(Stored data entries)

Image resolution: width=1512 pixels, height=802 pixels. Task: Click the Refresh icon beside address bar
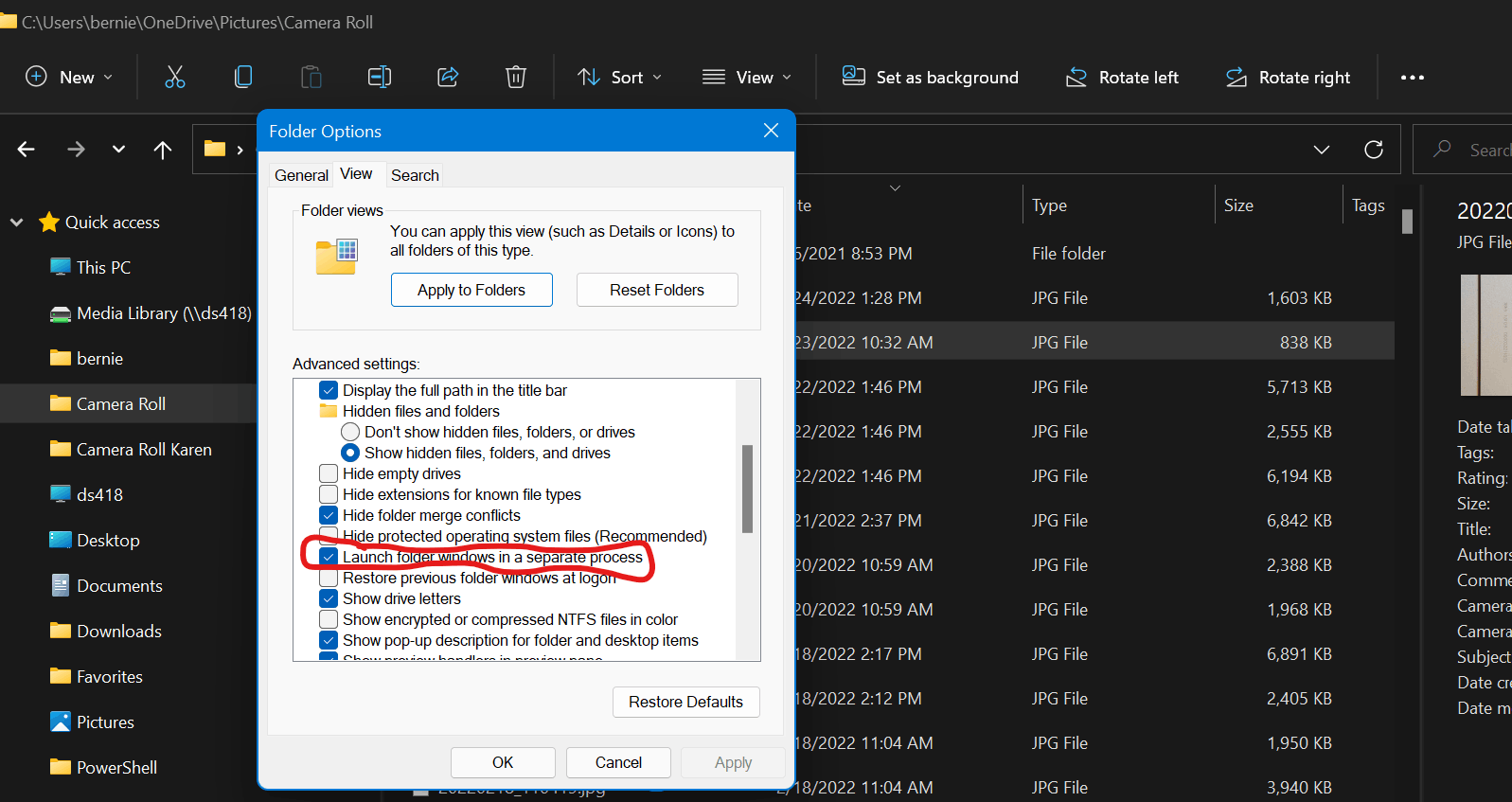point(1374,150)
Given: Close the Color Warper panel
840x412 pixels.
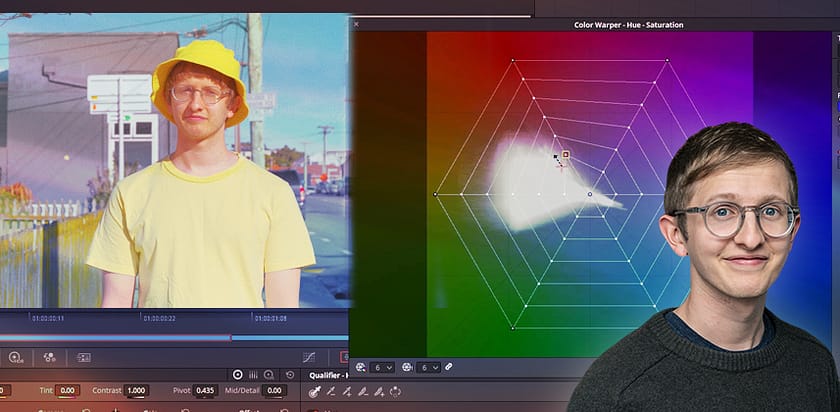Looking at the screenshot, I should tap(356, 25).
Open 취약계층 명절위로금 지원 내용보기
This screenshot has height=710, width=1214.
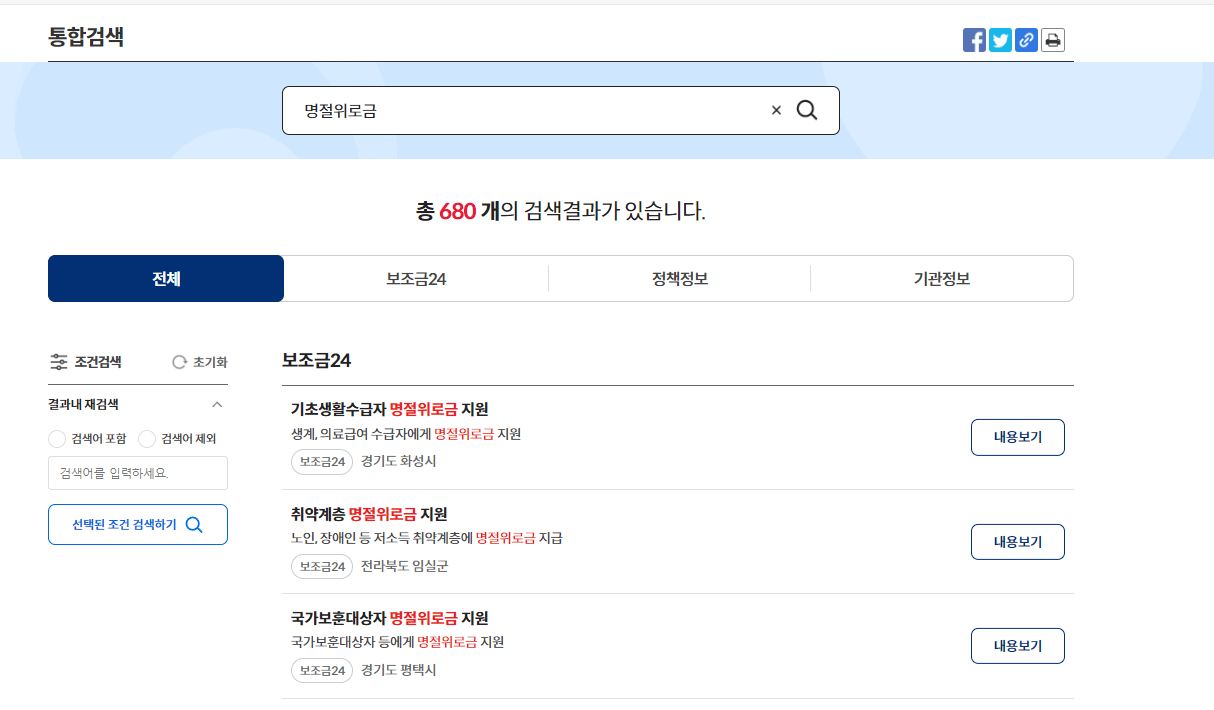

Assignment: Keep every word of the records above exactly, and return them with no pictures.

Response:
Image resolution: width=1512 pixels, height=802 pixels. Task: Click the Refresh icon beside address bar
point(1374,150)
Given: Close the Color Warper panel
840x412 pixels.
Looking at the screenshot, I should tap(356, 25).
Open 취약계층 명절위로금 지원 내용보기
This screenshot has height=710, width=1214.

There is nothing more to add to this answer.